A PRISONER serving a life sentence after being convicted of the drug-fuelled murder of a Sunderland policeman has won a High Court fight with the Ministry of Justice.
Paul Weddle was jailed in 1994 for the murder of Sergeant Bill Forth.
High on a cocktail of drink and drugs, he beat the Wearside officer with a fence post before repeatedly stabbing him.
A judge at Teesside Crown Court jailed Weddle, then 26, for life and ordered he must serve a minimum of 25 years.
But yesterday at the High Court, Weddle claimed Justice Secretary Chris Grayling was failing to provide him with the “means to demonstrate reduced risk,” so that he could progress to a lower security category.
Lawyers representing Mr Grayling disputed the claim, but a High Court judge ruled in Weddle’s favour.
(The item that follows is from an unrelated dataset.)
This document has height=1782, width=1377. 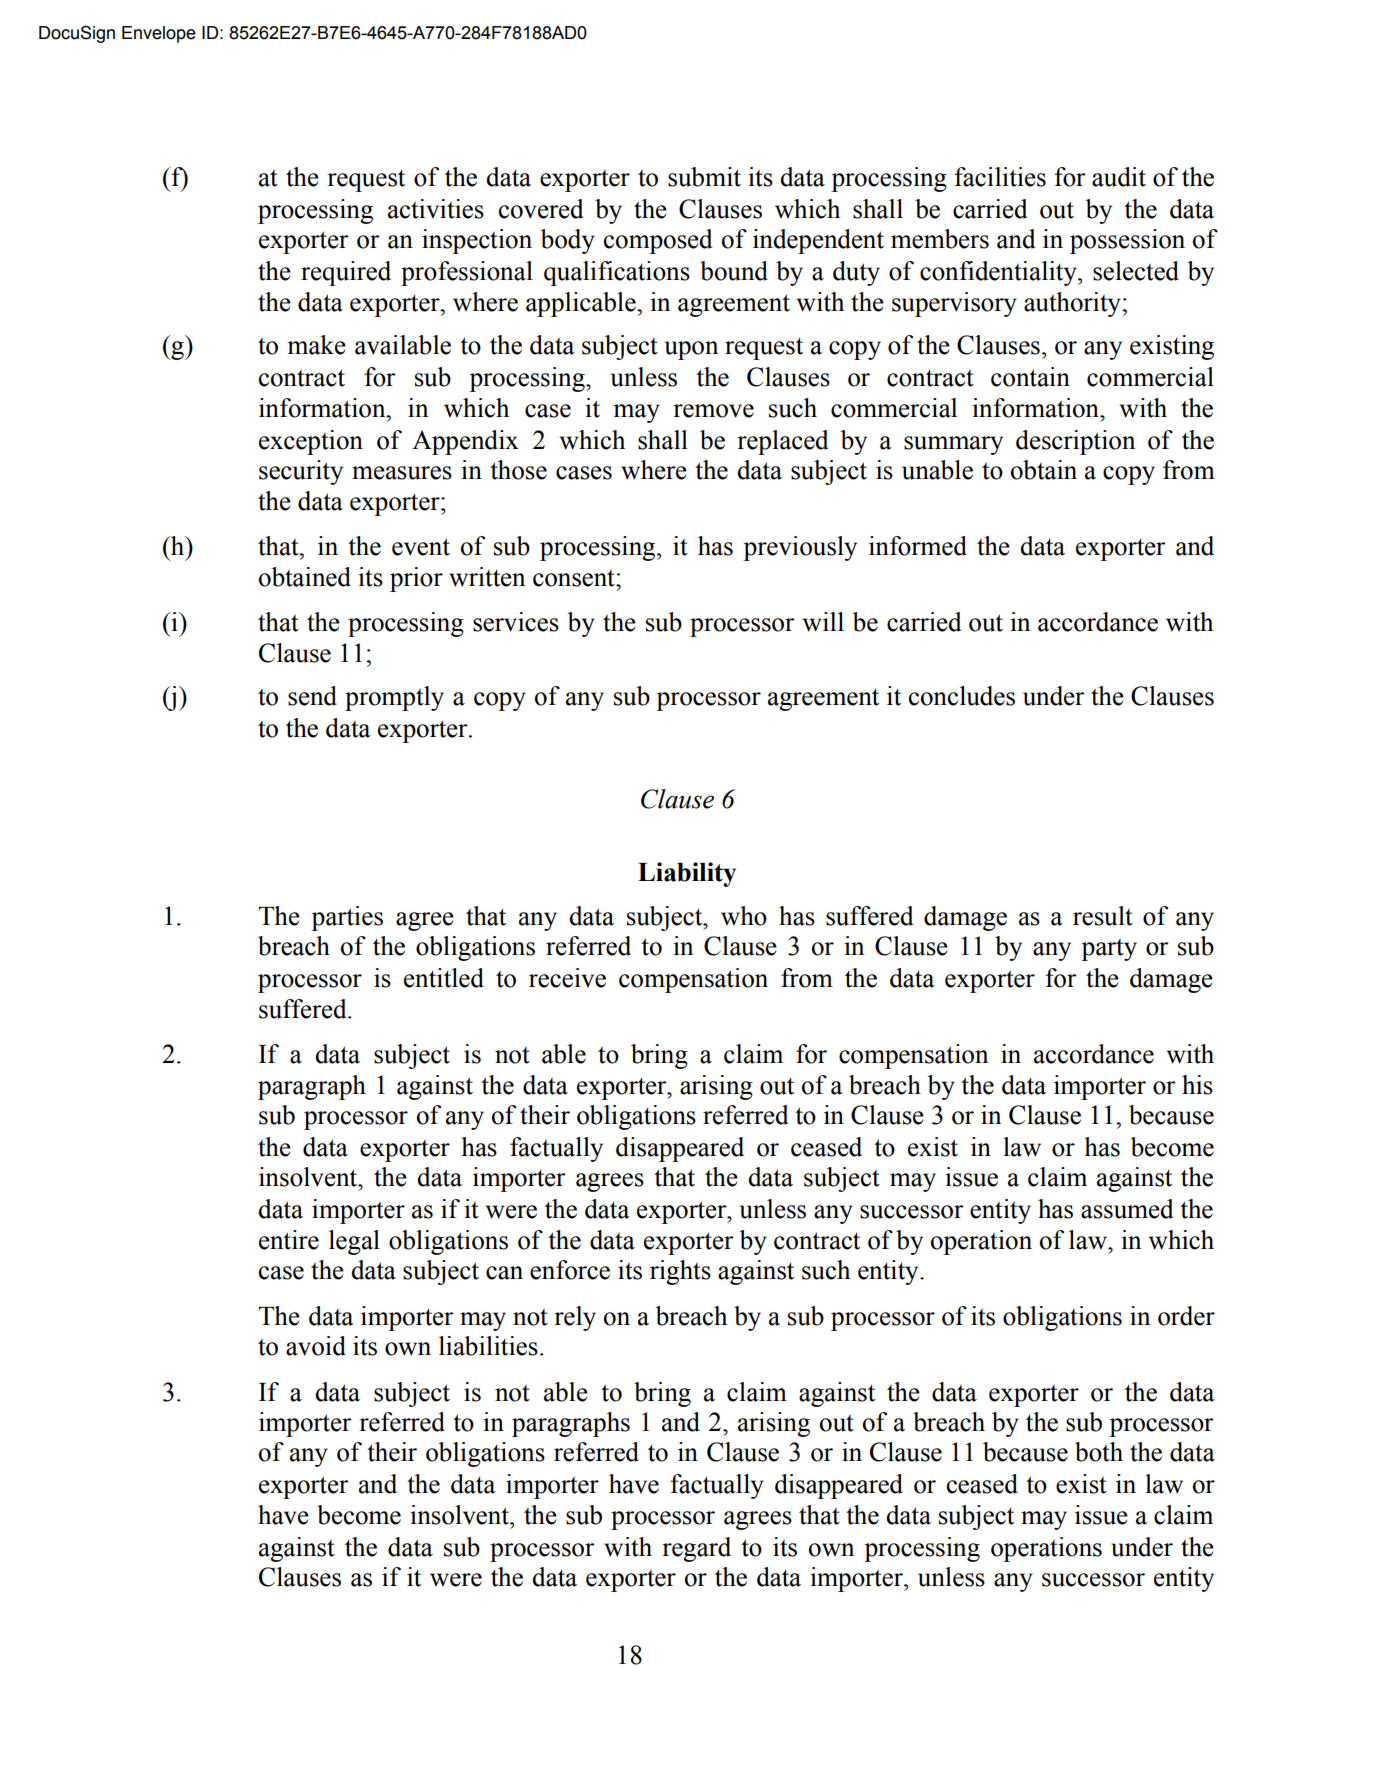 I want to click on parties, so click(x=347, y=918).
Weddle said Mr Grayling was failing to provide courses in prison through which he could demonstrate “reduced risk”.
Mr Justice Cranston agreed. He said there were no “rehabilitative courses” available to enable Weddle to address his “use of extreme violence”.
And he said Mr Grayling had failed to provide “other means” by which Weddle could demonstrate a reduced risk.
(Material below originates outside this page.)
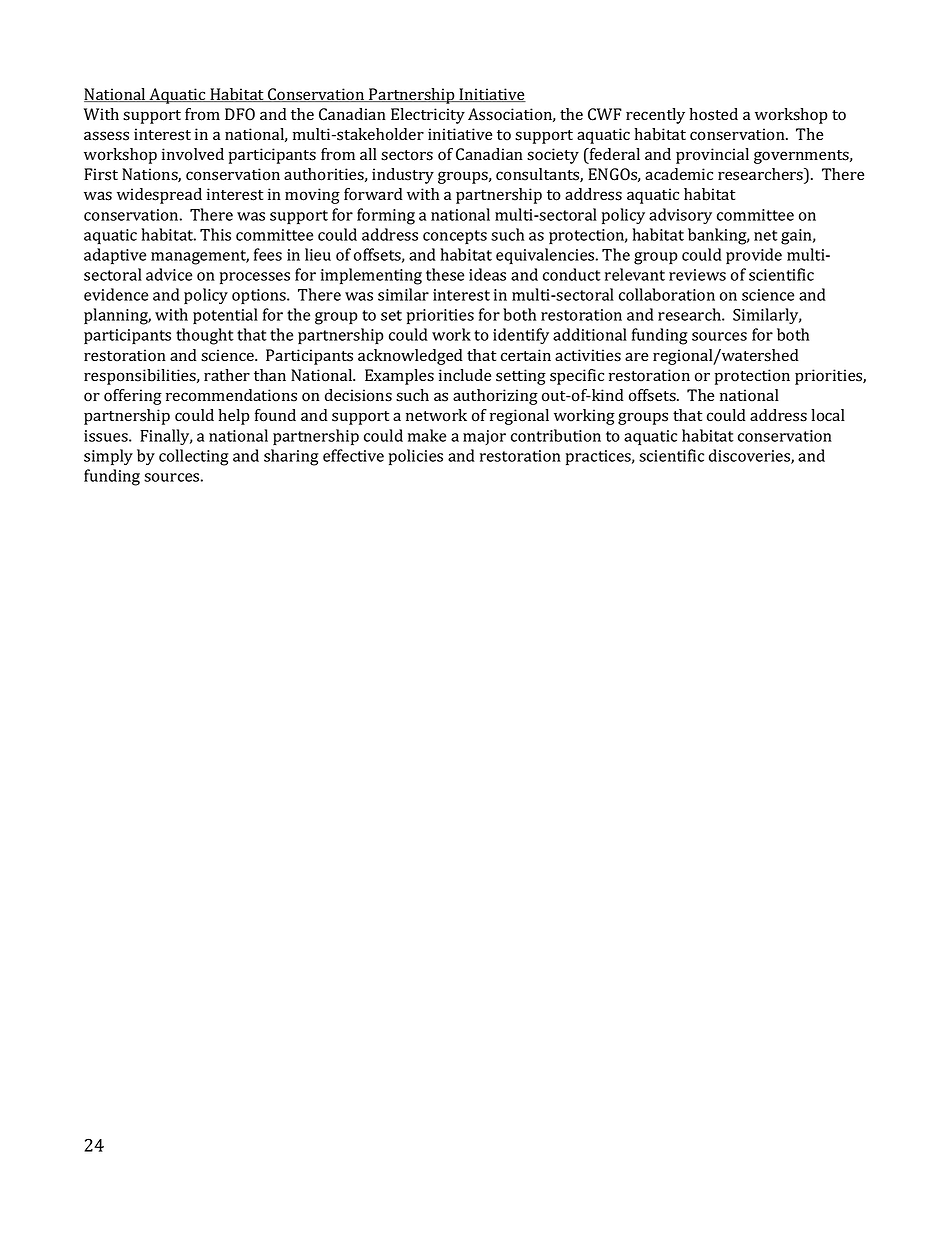 The height and width of the screenshot is (1233, 952). I want to click on reviews, so click(697, 275).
“The Secretary of State requires him to address his use of extreme violent offending but at the same time is effectively withholding the means by which he can do that,” said the judge.
“The claimant succeeds in his claim. I have no doubt that the Secretary of State will address the matter with the necessary expedition.”
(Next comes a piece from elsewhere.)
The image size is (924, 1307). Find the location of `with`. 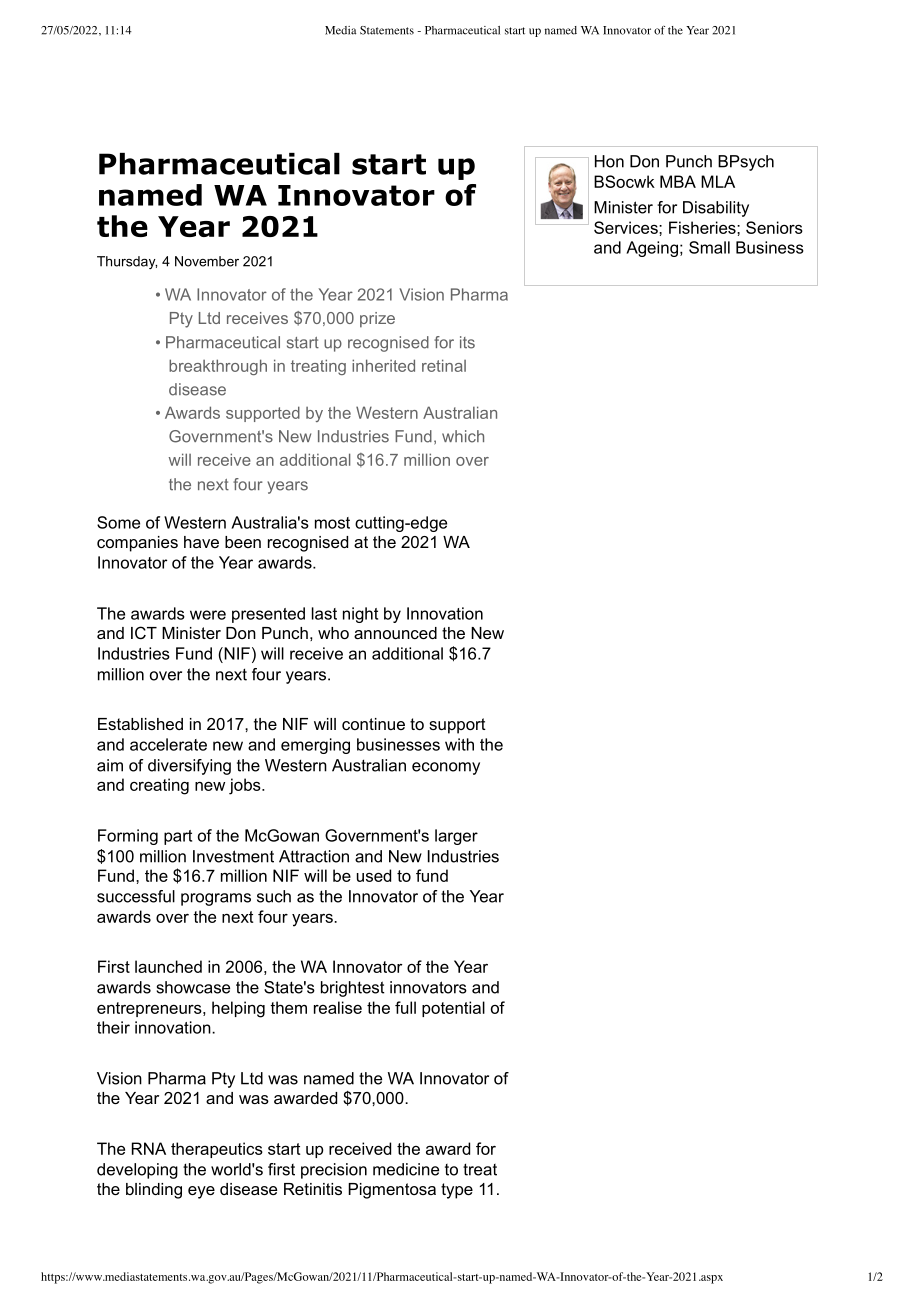

with is located at coordinates (459, 744).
Sgt Forth, a father-of-two from Fence Houses, had been attending a domestic incident in Gateshead at 11pm on March 20, 1993.
While separated from colleague Pc Bill Hay, Sgt Forth was stabbed eight times with a sheath knife, including one wound to the heart. Weddle also beat the officer with a piece of fence.
A judge imposed a life sentence with a 25-year minimum term.
Weddle is due to become eligible for parole in 2018, the High Court heard.
“At the time of the murder he was under the influence of alcohol and other substances, including Temazepan,” said Mr Justice Cranston.
“On his account he has never been able to recall either the murder itself or the event immediately surrounding it.”
A Ministry of Justice spokesman said later: “We are studying the terms of the judgment and have indicated our intention to seek leave to appeal.”
Juliet Lyon, director of the Prison Reform Trust, added: “Prison is the right place for serious and violent offenders, but it must be a place of rehabilitation not just a warehouse.
“Far too often in the Catch 22 of our overcrowded jails, people are expected to address their offending behaviour and reduce risk without any means to do so.”
Sgt’s Forth’s mother, Noreen, continued to live in Fence Houses, where there is a memorial park to her son, until her death in 2010 at the age of 90.
Philip English, who was jointly convicted of the murder of Sgt Forth, had his conviction quashed in July 1997.
Just 15 years old when he was detained at Her Majesty’s pleasure under the “joint enterprise” rule, English had been involved on the assault on Sgt Forth but was under arrest and 100 yards away when the officer was fatally stabbed by Weddle.
Sgt Forth’s widow, Gill Merrin, publicly criticised the decision, saying that at the time her late husband had been “let down by the British justice system”.